Now...where was God? Why did He do this to me? [see suffering.]

But when something goes well, it's "only because of my hard work" and "who needs God, I can handle this on my own."

And how about the times we don't even know about? Perhaps God didn't let something happen. Perhaps in your rush to get to that doctor's appointment (you know, because you couldn't find your keys, and traffic was just horrendous...) God deflected that car you cut off (well...he wasn't paying attention...the light was green) ...but how would you know? It's like the story of the little boy learning to walk with his father. The father saw some stones his young son would trip on, and so he -able to see farther (and further) down the path than his son- walked a little farther and moved them.
Does the father say, "Oh, look what I did! I moved those stones. You would have tripped and fallen if I hadn't." No. He just quietly moves them.

But we ask- what about the times he didn't move the stones? Jesus fell three times. [<LazyBloggerMe: not going to expand on that. mentioning Jesus should be sufficient for you to chew on. expand yourself.]

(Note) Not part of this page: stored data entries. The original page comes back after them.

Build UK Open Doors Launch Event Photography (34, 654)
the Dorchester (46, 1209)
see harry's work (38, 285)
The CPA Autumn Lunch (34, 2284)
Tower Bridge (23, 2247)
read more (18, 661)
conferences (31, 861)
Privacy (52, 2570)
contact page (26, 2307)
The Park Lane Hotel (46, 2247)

Perhaps the Father saw further down the road, something far worse than the stone you tripped on, or a struggle you endured. Perhaps while you endured that struggle, or frustration, or were being delayed and kept safe from something else. Such as the man who was very late for work one day, stuck in horrible traffic, sirens going all around, questioning why God let him be so late...only to see the sky be swallowed by thick black clouds, and realize that the tower his office was in- was collapsing to the ground. That September morning, he rushed just like any other late morning...

But most times, we don't see what God protected us from. He doesn't point it out to us. He just quietly protects us from it, while we accuse Him for leaving us, and have the audacity to tell him our little stones and delays are pointless.